Amazon AppFlow
A service that builds data flows between SaaS applications (Salesforce, Slack, SAP, etc.) and AWS services
Overview
Amazon AppFlow is a fully managed integration service that securely transfers data between SaaS applications and AWS services. It comes with over 50 built-in connectors for Salesforce, SAP, Slack, Google Analytics, ServiceNow, and more, enabling you to build data flows without writing code. You can apply transformation operations such as filtering, mapping, masking, and validation to data in transit, making it useful as a preprocessing step for ETL pipelines. With PrivateLink support for private connectivity, data integration with SaaS applications can be achieved without traversing the public internet.
Flow Design and Data Transformation Mapping
An AppFlow flow consists of three elements: a source (where data is fetched from), a destination (where data is sent to), and transformation rules. You can apply field mapping (renaming, type conversion), filtering (transferring only records matching specific conditions), masking (redacting personally identifiable information), and validation (range checks on values) to records retrieved from the source. A typical use case is exporting Salesforce opportunity data to S3 in Parquet format for analysis with Athena. The field mapping feature can flatten nested JSON structures from the source into flat columns, converting complex SaaS data models into formats suitable for a data lake. There is no upper limit on the number of records transferred per flow execution, but you need to be aware of source-side constraints such as Salesforce API bulk query limits (daily API call quotas). When S3 is selected as the destination, you can specify file split sizes and partition structures (date-based prefixes) to maintain consistency with downstream analytics infrastructure.
Connection Profiles and OAuth Authentication Management
AppFlow connection profiles are a mechanism for securely managing authentication credentials for SaaS applications. For OAuth 2.0-based connectors (Salesforce, Slack, Google Analytics, etc.), you complete the authorization flow in a browser during the initial connection, and the refresh token is automatically stored in AWS Secrets Manager. Token renewal is handled automatically by AppFlow, so operators do not need to manually manage token expiration. However, if a password change or application reauthorization occurs on the SaaS side, the connection profile must be re-authenticated. For connectors that use Basic authentication or API keys, such as SAP and ServiceNow, credentials are stored in Secrets Manager and referenced from the connection profile. Using PrivateLink-enabled connectors (Salesforce, Snowflake, etc.) keeps data transfers entirely within the VPC's private network without traversing the internet. Connection profiles can be shared across multiple flows, allowing a single connection profile to be reused across multiple flows that retrieve different objects from the same Salesforce organization.

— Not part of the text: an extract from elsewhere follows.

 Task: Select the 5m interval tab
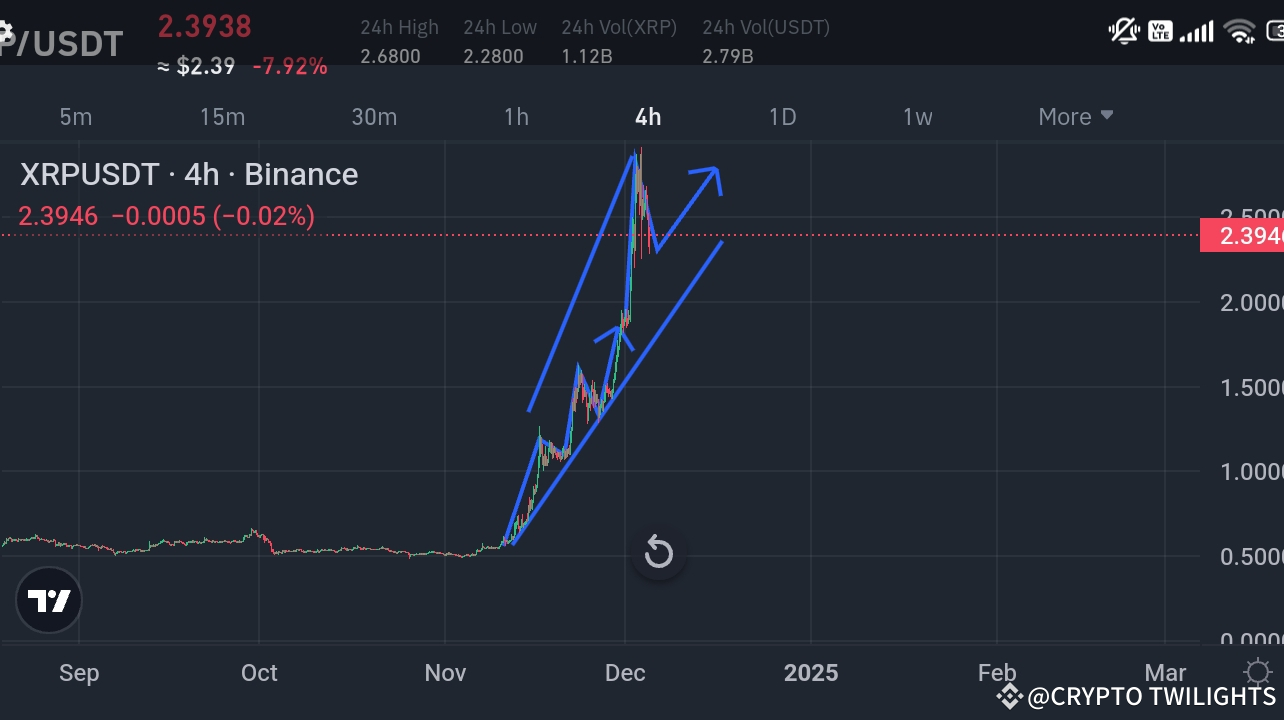[75, 116]
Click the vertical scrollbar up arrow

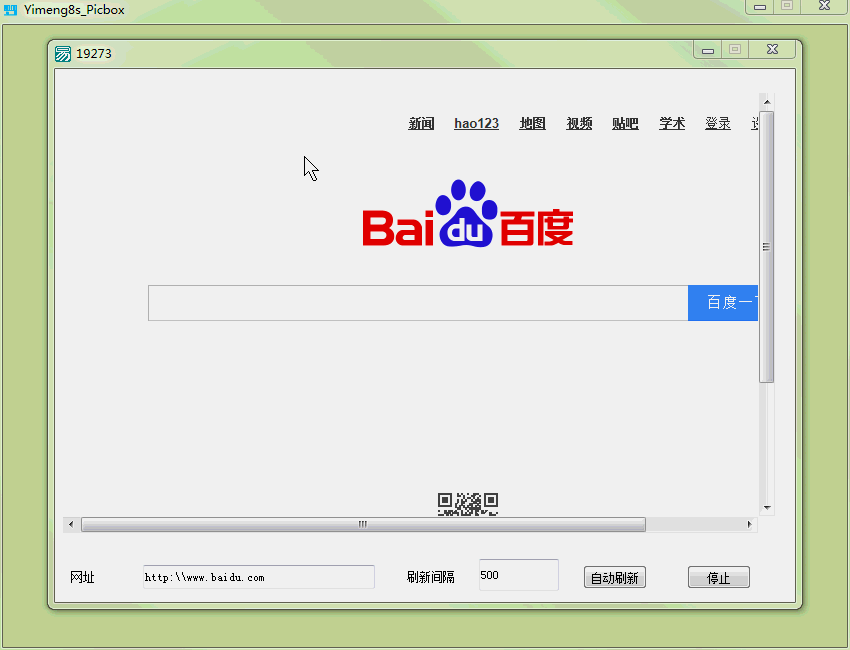767,99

Scheduled Execution and Event-Driven Triggers
AppFlow offers three trigger modes for flow execution: on-demand, scheduled, and event-driven. Scheduled execution can be configured at intervals as short as 1 minute and supports incremental transfers (fetching only records changed since the last execution). Incremental transfers operate based on timestamp fields on the source side, automatically detecting Salesforce's SystemModstamp or LastModifiedDate. Event-driven triggers integrate with Salesforce Change Data Capture (CDC) and Platform Events, detecting record creation, updates, and deletions in real time to trigger flows. This enables near-real-time data synchronization. Flow execution results are automatically sent to EventBridge, allowing you to build downstream processing (invoking Lambda functions, sending SNS notifications, starting Step Functions workflows) based on success or failure. Pricing is usage-based, charged per number of records processed per flow execution, at approximately $0.001 per 1,000 records. For large initial data loads, costs can add up, so filtering down to only the necessary records is the fundamental cost optimization strategy.